Our Debt Story: An Update

Paying Off Debt / Tuesday, March 27th, 2012

Last year I wrote about our debt story. In the first installment I wrote about where our debt came from. In the second, I explained where we were and what our plan was.

At that time, we had two non-mortgage debts left: a business credit card balance and a home equity loan. As of this month, the business credit card debt is gone. Finished.

Here’s a snippet from the most recent credit card statement.

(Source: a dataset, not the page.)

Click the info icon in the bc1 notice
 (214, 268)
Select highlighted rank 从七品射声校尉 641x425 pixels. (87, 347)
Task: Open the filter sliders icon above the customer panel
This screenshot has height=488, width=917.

It was a happy day when I saw it in my inbox.

We’ve been paying $1000/month toward the card for the last eleven months, so this will be like getting a $1000/month raise.

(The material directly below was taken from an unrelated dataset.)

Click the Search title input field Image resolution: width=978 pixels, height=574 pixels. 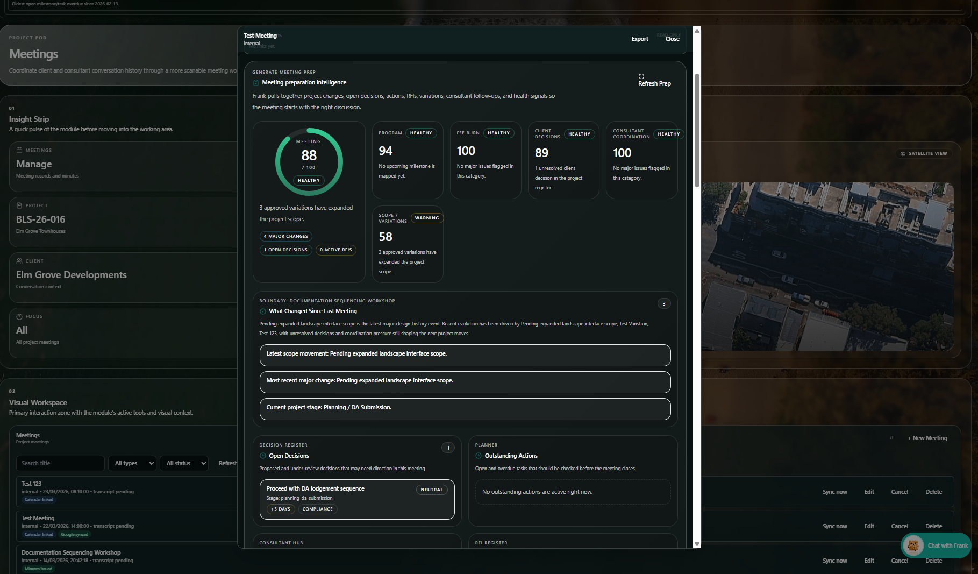pos(60,463)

That is an awesome feeling and I know right where the $1000/month will go: to our last debt, the home equity loan.

Making Extra Payments with Found Money

I’ve been making our regular payments toward the home equity loan, and adding in some extra payments when I can. Even when those extra payments are really small, like this one.

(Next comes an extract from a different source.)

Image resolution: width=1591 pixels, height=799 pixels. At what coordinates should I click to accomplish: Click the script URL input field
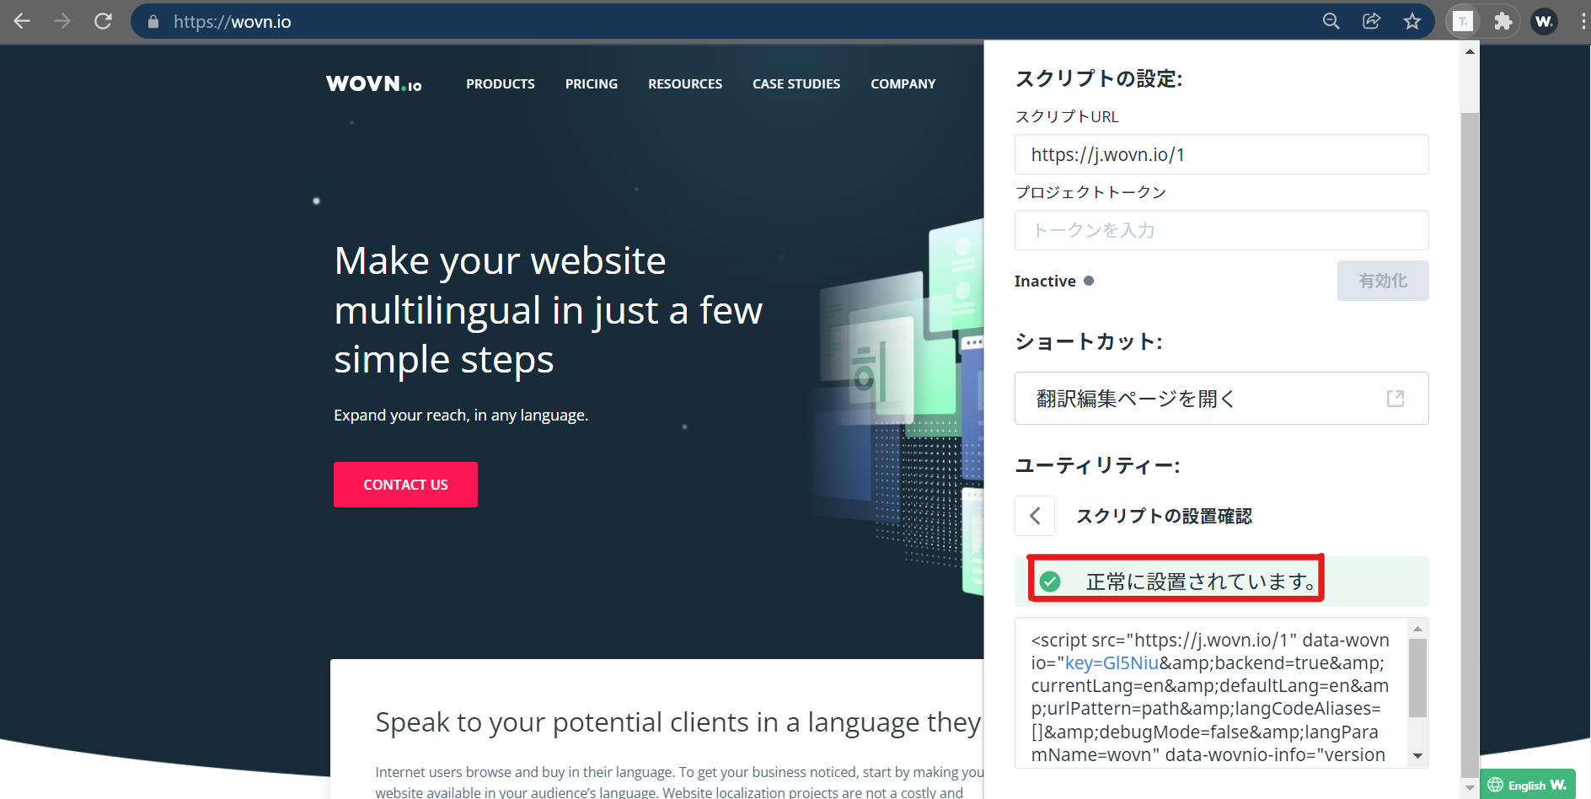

This week, I was able to use found money to send an extra $369 to this loan. Here’s the breakdown of where this most recent found money came from:

  • $210 earned through several Craigslist sales. I blogged about them here.
  • $39 I earned for selling an unused $50 gift card to Plastic Jungle (referral link). Here’s my super-quick Plastic Jungle review: Went as planned, got my money promptly. They accidentally issued me two checks, but contacted me quickly and asked me to cash only one. I would use them again.
  • $20 in Target gift cards* I earned $10/each for filling 1 new and 1 transferred prescription at Target. I used coupons that came from joining the Target pharmacy rewards program, but they are also regularly found in the Target Sunday newspaper ads.
  • $100 in PerkStreet rewards that I redeemed in the form of a Target gift card*. PerkStreet (referral link) pays me cash back for debit card purchases. Since the fall of 2010 we’ve earned $657 in cash back from PerkStreet.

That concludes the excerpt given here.